Ao contrário do reservatório Cantareira, o Cabuçu não possui volume morto, o que significa que só existe mais 1,4 m de água disponível. O Saae diminuiu, na semana passada, a vazão de 260 para 130 litros por segundo (l/s). Com essa atitude e manobras para desviar água de outros reservatórios, a previsão é que a queda no nível passe de 3 cm para 1 cm por dia, o que permitirá mais três meses de utilização – desde, é claro, que não chova substancialmente no período.

 

O Cabuçu e o Tanque Grande são reservatórios naturais, que representam 9% do abastecimento de água para a cidade.
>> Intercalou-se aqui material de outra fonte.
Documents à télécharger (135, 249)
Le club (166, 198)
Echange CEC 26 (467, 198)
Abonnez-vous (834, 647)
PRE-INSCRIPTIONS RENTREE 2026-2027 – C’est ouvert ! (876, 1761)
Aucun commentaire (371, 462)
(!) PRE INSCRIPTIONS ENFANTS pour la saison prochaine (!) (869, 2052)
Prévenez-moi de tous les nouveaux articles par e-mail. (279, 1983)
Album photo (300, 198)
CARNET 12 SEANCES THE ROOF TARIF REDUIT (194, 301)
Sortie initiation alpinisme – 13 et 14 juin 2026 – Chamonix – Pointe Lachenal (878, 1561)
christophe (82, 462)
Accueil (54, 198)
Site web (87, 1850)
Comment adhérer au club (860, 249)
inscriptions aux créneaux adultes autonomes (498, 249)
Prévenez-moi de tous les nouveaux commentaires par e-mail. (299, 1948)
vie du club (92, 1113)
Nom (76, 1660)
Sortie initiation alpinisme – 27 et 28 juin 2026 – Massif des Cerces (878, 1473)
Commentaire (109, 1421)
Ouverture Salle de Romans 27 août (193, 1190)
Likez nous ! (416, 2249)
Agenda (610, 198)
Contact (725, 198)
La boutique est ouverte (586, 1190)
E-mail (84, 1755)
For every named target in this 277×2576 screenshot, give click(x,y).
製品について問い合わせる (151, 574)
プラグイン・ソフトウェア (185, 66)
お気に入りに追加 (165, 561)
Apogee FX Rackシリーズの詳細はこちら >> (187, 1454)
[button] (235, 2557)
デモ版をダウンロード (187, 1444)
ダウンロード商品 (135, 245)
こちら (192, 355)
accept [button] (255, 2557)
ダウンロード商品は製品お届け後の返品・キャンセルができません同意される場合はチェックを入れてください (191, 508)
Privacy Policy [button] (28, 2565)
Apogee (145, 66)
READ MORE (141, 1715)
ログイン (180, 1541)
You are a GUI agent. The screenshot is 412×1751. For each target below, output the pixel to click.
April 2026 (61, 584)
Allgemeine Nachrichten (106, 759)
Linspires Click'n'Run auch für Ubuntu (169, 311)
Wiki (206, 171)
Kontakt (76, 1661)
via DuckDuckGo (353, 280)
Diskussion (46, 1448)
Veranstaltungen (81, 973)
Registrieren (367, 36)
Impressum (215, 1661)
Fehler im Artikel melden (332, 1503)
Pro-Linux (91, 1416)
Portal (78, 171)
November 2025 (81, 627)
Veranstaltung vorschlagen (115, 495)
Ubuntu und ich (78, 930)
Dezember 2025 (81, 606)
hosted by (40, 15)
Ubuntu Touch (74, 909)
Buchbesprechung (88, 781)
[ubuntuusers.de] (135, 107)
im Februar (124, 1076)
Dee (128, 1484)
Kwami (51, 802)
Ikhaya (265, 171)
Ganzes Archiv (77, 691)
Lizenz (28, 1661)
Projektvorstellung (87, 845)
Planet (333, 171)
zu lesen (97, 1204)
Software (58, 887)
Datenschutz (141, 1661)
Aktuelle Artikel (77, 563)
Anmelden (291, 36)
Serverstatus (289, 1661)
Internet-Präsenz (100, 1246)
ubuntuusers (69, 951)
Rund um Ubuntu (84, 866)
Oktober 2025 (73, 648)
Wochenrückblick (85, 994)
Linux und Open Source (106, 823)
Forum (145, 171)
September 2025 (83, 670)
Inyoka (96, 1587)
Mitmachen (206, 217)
O município conta 4% de água oriunda de poços artesianos e 87% de água fornecida pela Sabesp, que tem abastecimento significativo do Sistema Cantareira, que já opera com capacidade abaixo dos 40%.

 

A queda na vazão do Cabuçu prejudica uma população de aproximadamente 105 mil pessoas de bairros como Parque Continental I, II e III, Recreio São Jorge, Jardim Palmira, Jardim Paulista, Jardim Primavera, Parque Mikail e o próprio Cabuçu, entre outros do entorno. Já as manobras para utilizar a água do reservatório Cidade Martins (construído pelo Saae) diminuem a água disponível para outras 30 mil pessoas de regiões como Taboão, Vila União, Haroldo Veloso, Jardim Santa Inês e Malvinas. No total, mais de 10% da população guarulhense sofre diretamente o impacto da queda do nível do Cabuçu, cuja capacidade máxima gira em torno dos 7 m.

 

Como agravante, o fundo da represa Cabuçu é cônico, ou seja, a tendência é de diminuição cada vez mais acelerada do nível conforme a água é consumida. Além da manobra para trazer água do reservatório Cidade Martins, o Saae reativou uma casa de bombas no Recreio São Jorge na última terça-feira (24), o que proporcionará aos habitantes daquele bairro um melhor abastecimento, principalmente nos pontos mais altos.

 

Para evitar ainda mais prejuízos à população, o Saae Guarulhos pede aos munícipes que tomem atitudes simples no dia a dia para a economia de água, como diminuir o tempo no banho, não fazer a barba ou escovar os dentes com a torneira aberta, não lavar carro e calçada com mangueira (usar um balde nesses casos) e ensaboar a louça com a torneira fechada. Ainda que a chuva desta semana tenha vindo com força, será necessário um longo período de precipitações constantes para que o reservatório Cabuçu retorne ao nível adequado.